## To do
Your answer must be the lines of the material below, exactly as written, from its first line through the line with "Yrityslahjat tapahtumiin (57, 1280)", and no pictures.

### Entries supplied ###

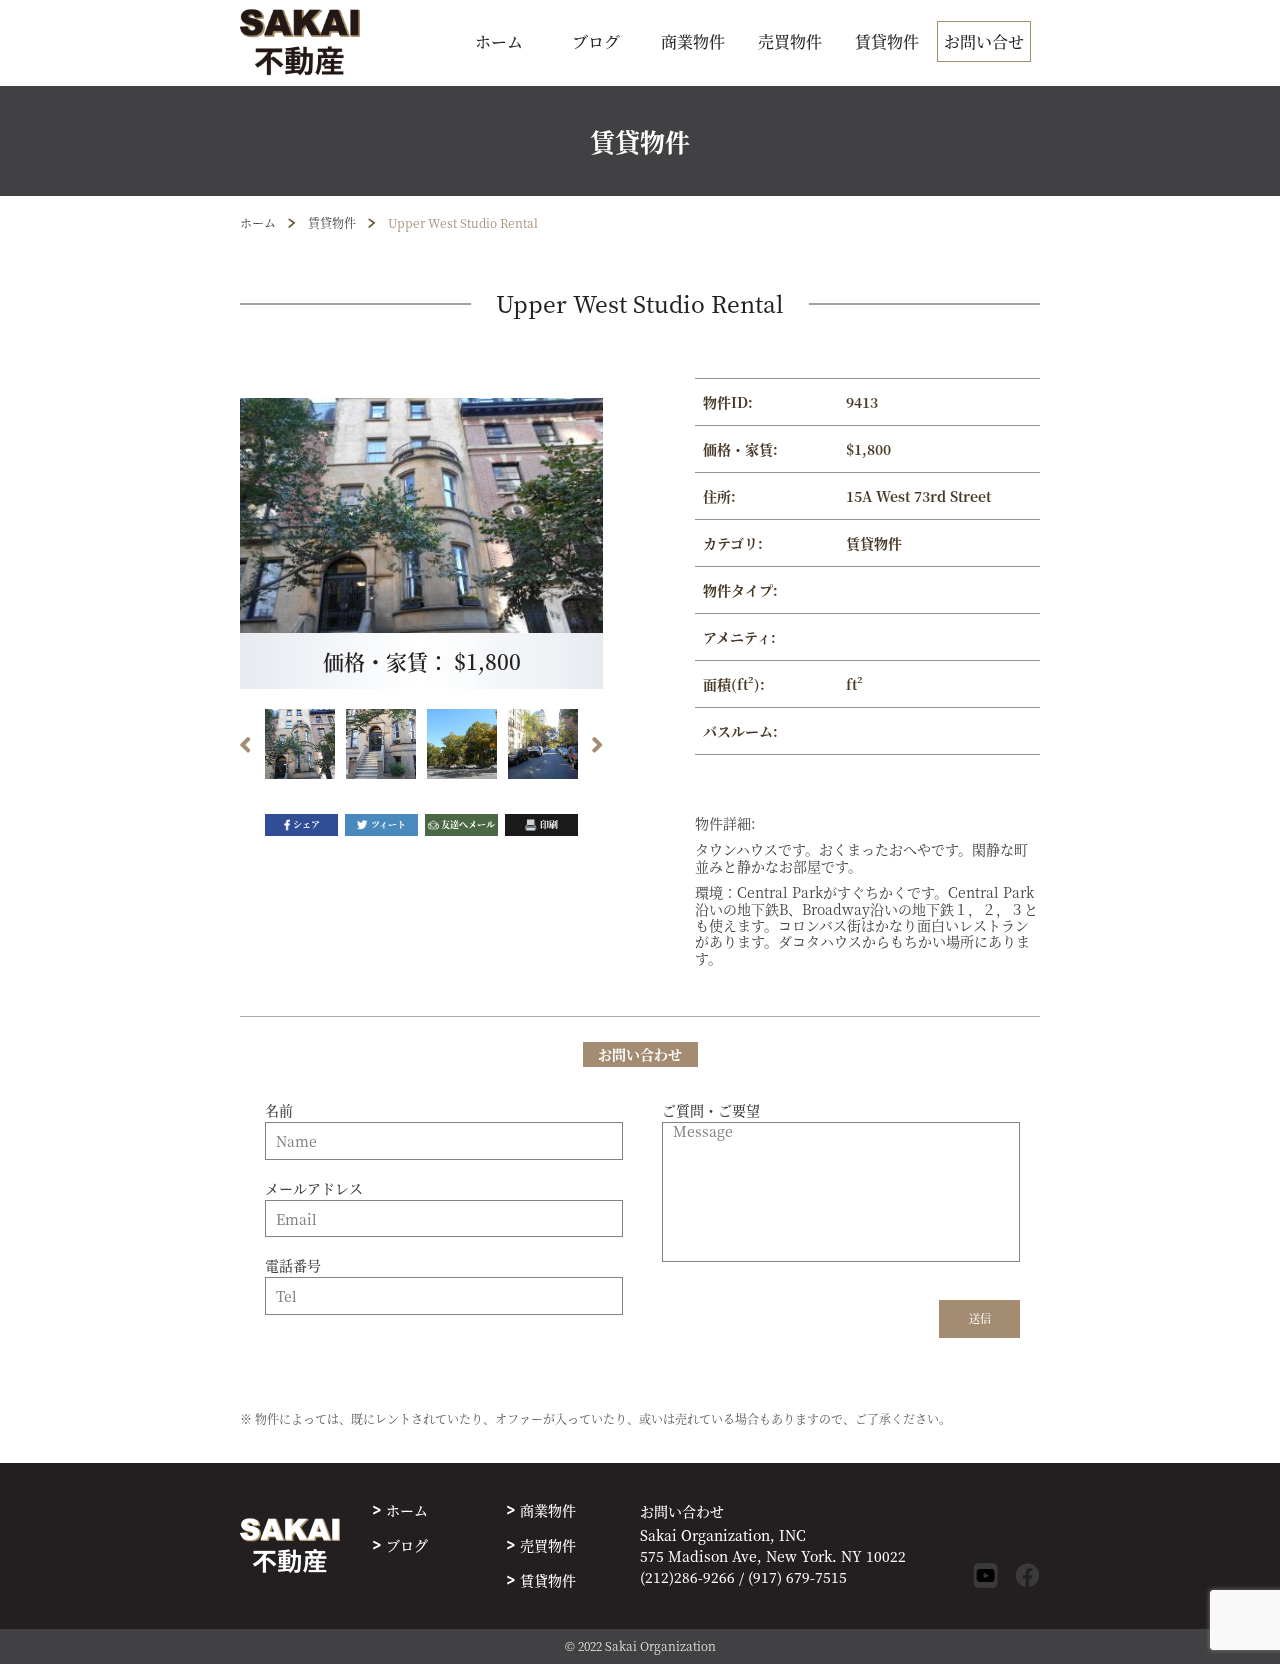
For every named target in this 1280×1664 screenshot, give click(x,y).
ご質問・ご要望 (711, 1111)
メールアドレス (314, 1189)
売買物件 (790, 41)
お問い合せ (984, 41)
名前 (279, 1111)
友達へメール (468, 824)
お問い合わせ (682, 1511)
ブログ (596, 41)
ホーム (499, 41)
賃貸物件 (887, 41)
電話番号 (293, 1266)
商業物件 (693, 41)
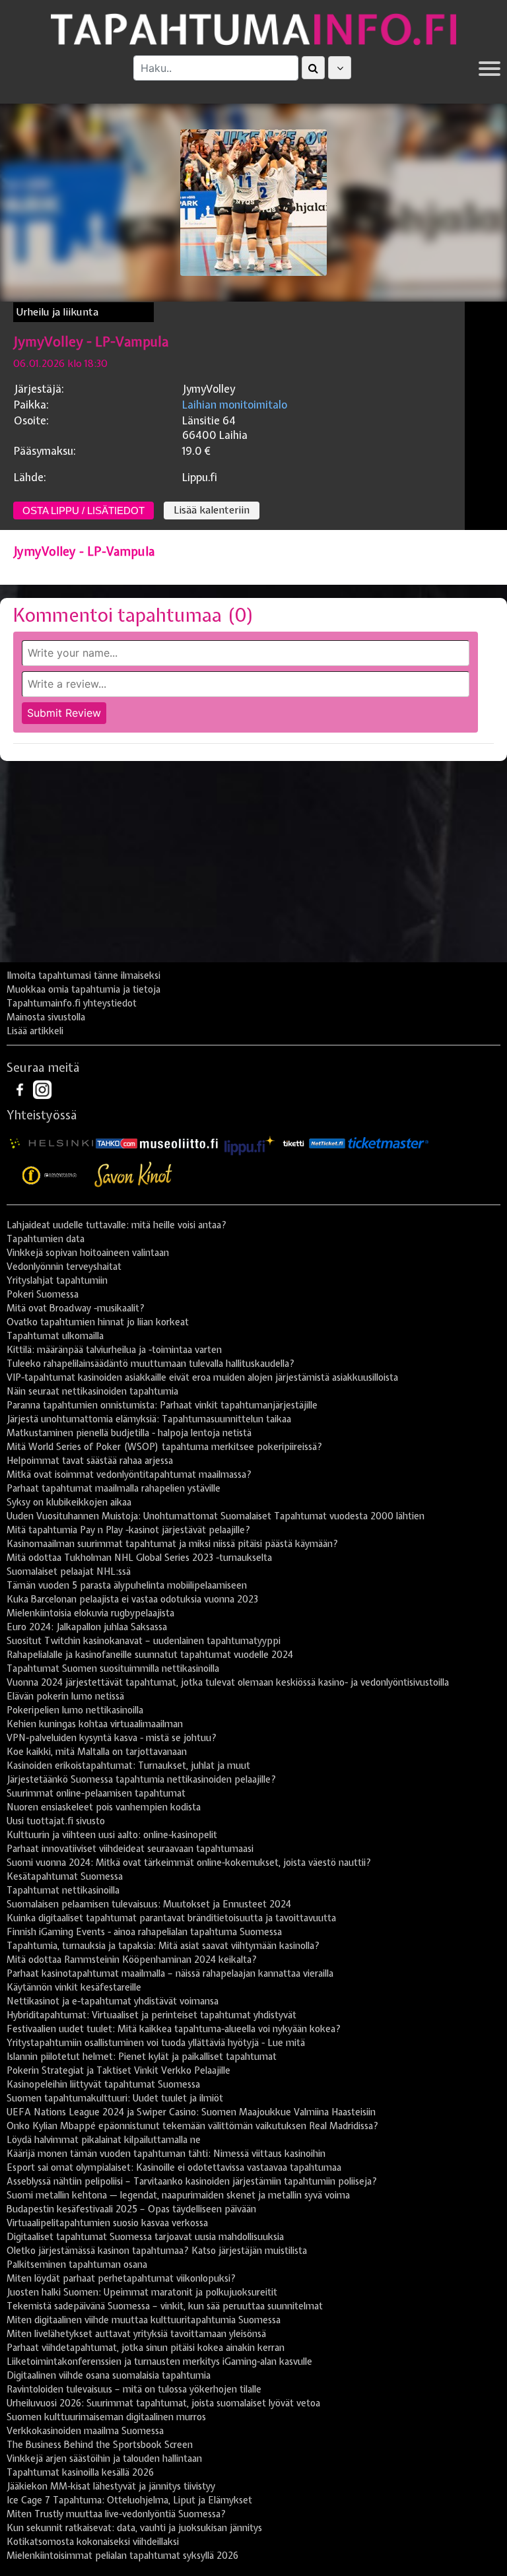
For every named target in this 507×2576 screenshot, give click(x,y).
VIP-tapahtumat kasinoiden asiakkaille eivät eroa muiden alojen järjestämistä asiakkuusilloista (202, 1377)
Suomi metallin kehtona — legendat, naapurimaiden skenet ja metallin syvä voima (178, 2195)
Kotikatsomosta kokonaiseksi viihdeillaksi (93, 2542)
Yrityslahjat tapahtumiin (57, 1280)
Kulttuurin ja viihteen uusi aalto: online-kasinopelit (112, 1835)
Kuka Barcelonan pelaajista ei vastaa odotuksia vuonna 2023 (132, 1599)
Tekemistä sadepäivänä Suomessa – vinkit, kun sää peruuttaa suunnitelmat (165, 2306)
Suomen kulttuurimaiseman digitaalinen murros (106, 2417)
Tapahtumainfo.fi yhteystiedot (72, 1003)
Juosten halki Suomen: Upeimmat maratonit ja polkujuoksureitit (142, 2292)
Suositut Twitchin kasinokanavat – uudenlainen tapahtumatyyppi (144, 1641)
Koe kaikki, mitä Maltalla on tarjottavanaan (97, 1752)
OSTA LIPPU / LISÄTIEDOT (83, 510)
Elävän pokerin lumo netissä (65, 1696)
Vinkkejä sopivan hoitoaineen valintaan (88, 1253)
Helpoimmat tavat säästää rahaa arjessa (90, 1461)
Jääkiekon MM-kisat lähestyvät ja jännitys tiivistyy (111, 2486)
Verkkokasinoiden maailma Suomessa (85, 2431)
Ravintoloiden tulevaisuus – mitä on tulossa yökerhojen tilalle (134, 2389)
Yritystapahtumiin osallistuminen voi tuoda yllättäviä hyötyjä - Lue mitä (156, 2043)
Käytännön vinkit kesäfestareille (74, 1987)
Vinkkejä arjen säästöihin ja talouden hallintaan (104, 2458)
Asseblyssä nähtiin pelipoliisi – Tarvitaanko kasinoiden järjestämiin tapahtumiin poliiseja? (192, 2181)
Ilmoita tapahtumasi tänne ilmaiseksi (83, 975)
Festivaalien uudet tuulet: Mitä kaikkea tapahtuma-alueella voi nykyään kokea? (174, 2029)
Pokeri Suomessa (43, 1294)
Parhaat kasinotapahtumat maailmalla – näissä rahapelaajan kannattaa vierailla (170, 1973)
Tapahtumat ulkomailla (55, 1336)
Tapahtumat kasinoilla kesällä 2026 (80, 2472)
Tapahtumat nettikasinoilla (63, 1890)
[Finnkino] (50, 1175)
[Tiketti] (293, 1143)
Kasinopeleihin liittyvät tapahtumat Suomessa (103, 2084)
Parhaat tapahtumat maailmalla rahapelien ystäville (113, 1488)
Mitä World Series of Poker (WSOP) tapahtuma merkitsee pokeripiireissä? (164, 1447)
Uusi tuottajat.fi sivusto (56, 1821)
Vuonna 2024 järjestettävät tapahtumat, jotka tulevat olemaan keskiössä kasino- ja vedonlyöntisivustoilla (228, 1682)
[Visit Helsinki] (51, 1143)
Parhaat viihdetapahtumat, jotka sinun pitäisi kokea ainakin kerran (146, 2348)
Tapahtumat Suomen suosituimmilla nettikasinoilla (113, 1668)
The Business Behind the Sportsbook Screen (100, 2445)
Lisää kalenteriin (212, 510)
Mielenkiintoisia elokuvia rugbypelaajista (90, 1613)
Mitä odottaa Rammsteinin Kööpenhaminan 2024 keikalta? (132, 1959)
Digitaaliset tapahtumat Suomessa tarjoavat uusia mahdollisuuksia (145, 2237)
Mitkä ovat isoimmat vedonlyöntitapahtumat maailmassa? (129, 1474)
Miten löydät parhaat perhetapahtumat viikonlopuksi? (121, 2278)
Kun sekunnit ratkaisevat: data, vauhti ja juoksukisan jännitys (134, 2528)
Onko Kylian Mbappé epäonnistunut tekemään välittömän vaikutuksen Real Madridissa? (192, 2126)
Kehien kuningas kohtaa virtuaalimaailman (95, 1724)
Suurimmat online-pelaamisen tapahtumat (96, 1793)
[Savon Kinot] (133, 1175)
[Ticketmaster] (388, 1143)
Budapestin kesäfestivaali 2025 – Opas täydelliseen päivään (131, 2209)
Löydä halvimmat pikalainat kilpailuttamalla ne (104, 2140)
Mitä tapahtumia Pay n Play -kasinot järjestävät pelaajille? (128, 1530)
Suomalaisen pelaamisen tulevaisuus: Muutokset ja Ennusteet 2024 (149, 1904)
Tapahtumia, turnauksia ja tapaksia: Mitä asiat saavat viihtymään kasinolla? (163, 1946)
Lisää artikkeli (35, 1031)
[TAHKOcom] (116, 1143)
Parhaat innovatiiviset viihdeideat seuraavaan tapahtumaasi (130, 1849)
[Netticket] (327, 1143)
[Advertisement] (253, 866)
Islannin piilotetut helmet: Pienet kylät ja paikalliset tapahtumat (142, 2057)
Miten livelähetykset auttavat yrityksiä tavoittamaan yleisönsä (136, 2334)
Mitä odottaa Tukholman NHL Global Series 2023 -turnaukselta (139, 1558)
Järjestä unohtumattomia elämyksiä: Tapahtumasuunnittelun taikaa (149, 1419)
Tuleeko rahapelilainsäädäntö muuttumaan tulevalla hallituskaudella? (150, 1364)
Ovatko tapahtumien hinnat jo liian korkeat (98, 1322)
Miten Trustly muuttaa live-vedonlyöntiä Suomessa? (116, 2514)
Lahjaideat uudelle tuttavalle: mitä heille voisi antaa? (116, 1225)
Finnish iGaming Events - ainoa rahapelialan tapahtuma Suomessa (144, 1932)
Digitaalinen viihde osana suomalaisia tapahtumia (109, 2375)
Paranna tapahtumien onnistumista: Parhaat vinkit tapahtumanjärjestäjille (162, 1405)
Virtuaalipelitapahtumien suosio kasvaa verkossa (107, 2223)
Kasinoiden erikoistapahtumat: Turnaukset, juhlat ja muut (128, 1765)
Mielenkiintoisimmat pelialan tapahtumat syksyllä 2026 (122, 2555)
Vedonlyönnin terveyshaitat (64, 1266)
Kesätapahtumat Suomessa (65, 1876)
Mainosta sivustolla (46, 1017)
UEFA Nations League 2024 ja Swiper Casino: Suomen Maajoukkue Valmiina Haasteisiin (191, 2112)
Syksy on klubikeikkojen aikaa (69, 1502)
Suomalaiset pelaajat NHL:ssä (69, 1571)
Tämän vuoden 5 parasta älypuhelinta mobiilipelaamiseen (127, 1585)
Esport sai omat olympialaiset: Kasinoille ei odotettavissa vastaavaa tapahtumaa (174, 2167)
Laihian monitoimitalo (234, 404)
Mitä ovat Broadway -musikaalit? (76, 1308)
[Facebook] (21, 1089)
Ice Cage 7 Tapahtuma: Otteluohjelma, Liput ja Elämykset (129, 2500)
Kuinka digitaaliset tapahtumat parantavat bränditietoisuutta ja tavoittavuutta (171, 1918)
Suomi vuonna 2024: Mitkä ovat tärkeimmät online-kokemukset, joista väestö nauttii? (189, 1862)
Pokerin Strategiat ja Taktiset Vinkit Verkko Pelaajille (118, 2070)
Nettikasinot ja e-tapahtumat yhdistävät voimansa (113, 2001)
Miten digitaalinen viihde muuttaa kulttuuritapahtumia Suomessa (144, 2320)
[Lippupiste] (249, 1143)
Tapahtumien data (45, 1239)
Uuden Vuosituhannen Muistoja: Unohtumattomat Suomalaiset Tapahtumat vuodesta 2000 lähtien (215, 1516)
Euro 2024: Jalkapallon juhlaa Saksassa (87, 1627)
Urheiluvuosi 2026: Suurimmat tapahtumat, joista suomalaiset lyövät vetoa (163, 2403)
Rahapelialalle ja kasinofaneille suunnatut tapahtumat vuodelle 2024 (150, 1655)
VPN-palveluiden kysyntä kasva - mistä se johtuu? (112, 1738)
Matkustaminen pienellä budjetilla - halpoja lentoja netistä (129, 1433)
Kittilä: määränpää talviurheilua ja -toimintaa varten (114, 1350)
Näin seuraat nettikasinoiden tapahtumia (92, 1391)
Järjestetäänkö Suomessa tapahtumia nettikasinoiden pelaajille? (141, 1779)
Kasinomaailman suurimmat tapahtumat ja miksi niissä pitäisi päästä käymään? (172, 1544)
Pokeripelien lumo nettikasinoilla (75, 1710)
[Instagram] (42, 1089)
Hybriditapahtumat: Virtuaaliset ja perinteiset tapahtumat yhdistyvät (151, 2015)
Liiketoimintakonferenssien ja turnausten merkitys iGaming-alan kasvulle (159, 2361)
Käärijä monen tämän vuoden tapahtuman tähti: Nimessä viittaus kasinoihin (166, 2154)
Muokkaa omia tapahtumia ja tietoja (83, 989)
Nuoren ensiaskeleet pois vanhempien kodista (104, 1807)
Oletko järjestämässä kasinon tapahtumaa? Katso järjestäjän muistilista (157, 2251)
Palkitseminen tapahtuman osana (77, 2264)
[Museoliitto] (179, 1143)
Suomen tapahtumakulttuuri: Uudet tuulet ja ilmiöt (115, 2098)
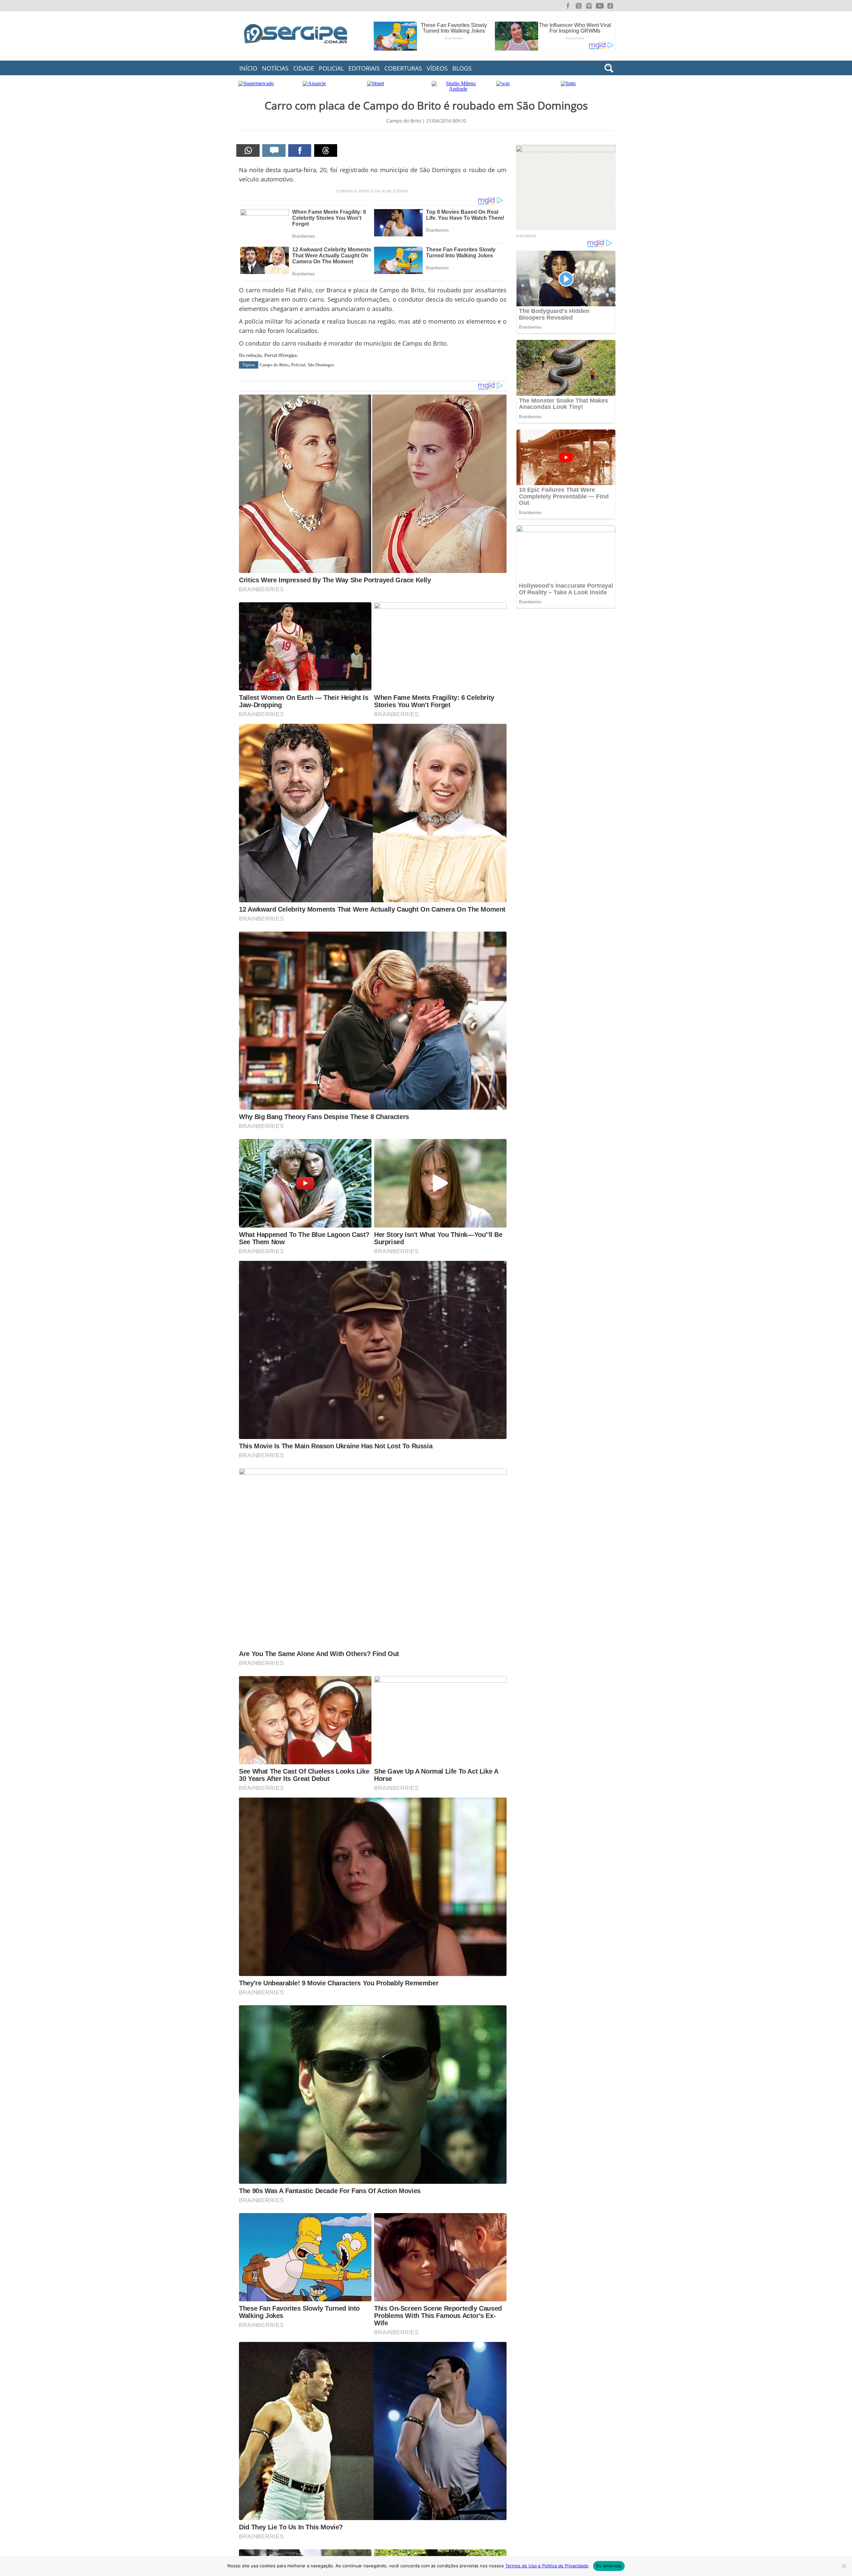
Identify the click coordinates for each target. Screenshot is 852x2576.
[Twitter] (578, 6)
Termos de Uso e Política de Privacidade (546, 2565)
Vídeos (437, 68)
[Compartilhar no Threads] (325, 150)
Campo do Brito (274, 364)
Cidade (303, 68)
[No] (843, 2566)
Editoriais (364, 68)
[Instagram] (589, 6)
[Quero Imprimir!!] (248, 150)
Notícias (275, 68)
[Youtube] (599, 6)
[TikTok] (610, 6)
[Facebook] (567, 6)
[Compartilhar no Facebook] (300, 150)
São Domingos (321, 364)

###

## Finished task
For every named target in this 1280×1664 screenshot, give click(x,y).
ご質問・ご要望 (711, 1111)
メールアドレス (314, 1189)
売買物件 (790, 41)
お問い合せ (984, 41)
名前 (279, 1111)
友達へメール (468, 824)
お問い合わせ (682, 1511)
ブログ (596, 41)
ホーム (499, 41)
賃貸物件 (887, 41)
電話番号 (293, 1266)
商業物件 (693, 41)
For every named target in this 507×2576 screenshot, give click(x,y).
VIP-tapahtumat kasinoiden asiakkaille eivät eroa muiden alojen järjestämistä asiakkuusilloista (202, 1377)
Suomi metallin kehtona — legendat, naapurimaiden skenet ja metallin syvä voima (178, 2195)
Kotikatsomosta kokonaiseksi viihdeillaksi (93, 2542)
Yrityslahjat tapahtumiin (57, 1280)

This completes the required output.